# Problem requirements:
Please go through the records below and return every line holding the word "will".

Dataset records section start

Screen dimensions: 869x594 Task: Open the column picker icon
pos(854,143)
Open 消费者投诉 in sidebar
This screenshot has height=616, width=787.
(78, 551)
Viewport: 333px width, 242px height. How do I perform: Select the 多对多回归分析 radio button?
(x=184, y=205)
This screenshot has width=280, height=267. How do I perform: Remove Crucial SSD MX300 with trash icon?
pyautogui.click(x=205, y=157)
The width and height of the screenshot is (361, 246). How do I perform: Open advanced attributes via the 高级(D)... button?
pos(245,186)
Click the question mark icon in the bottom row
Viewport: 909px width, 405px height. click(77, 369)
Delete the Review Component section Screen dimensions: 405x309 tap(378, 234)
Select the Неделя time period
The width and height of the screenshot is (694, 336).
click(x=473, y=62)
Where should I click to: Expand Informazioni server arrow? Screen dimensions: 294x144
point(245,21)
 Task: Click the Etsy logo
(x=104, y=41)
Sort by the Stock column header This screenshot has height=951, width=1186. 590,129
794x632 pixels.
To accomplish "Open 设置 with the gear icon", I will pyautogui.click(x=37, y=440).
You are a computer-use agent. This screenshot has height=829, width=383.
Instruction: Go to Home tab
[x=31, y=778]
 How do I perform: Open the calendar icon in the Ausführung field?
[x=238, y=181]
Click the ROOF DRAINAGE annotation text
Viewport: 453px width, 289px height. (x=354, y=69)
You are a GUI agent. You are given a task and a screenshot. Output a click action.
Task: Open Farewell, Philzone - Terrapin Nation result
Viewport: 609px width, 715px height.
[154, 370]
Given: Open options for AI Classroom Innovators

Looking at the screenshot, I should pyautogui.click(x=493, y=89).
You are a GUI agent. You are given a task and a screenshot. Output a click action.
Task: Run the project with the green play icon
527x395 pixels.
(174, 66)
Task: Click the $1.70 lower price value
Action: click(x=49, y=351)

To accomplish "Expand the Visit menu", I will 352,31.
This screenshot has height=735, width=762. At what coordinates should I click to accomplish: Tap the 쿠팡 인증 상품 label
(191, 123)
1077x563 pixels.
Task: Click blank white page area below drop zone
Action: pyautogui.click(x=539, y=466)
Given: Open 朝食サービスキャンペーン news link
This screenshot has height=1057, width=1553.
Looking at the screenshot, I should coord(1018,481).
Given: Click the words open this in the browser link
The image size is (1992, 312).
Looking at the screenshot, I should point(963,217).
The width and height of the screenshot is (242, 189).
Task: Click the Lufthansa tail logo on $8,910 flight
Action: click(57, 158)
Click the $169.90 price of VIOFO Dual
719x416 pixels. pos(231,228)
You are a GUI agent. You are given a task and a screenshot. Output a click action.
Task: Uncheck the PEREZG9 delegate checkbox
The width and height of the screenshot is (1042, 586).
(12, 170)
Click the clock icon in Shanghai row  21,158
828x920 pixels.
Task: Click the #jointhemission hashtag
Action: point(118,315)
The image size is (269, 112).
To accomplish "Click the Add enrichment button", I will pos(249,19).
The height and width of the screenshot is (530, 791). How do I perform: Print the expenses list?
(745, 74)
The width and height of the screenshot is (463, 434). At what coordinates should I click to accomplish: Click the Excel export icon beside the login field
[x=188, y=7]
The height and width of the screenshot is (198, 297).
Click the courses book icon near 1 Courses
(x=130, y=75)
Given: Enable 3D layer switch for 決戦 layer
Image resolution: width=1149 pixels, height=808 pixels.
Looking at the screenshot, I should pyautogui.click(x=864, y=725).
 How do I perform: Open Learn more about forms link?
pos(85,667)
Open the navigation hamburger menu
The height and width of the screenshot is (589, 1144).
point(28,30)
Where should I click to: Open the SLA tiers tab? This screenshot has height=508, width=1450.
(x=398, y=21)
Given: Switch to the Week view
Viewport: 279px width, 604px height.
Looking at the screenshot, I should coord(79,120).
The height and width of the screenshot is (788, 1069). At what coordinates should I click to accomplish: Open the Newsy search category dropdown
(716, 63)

Dataset records section end

# Result of the exercise:
To accomplish "Open 设置 with the gear icon", I will pyautogui.click(x=37, y=440).
To accomplish "Expand the Visit menu", I will 352,31.
To accomplish "Click the Add enrichment button", I will pos(249,19).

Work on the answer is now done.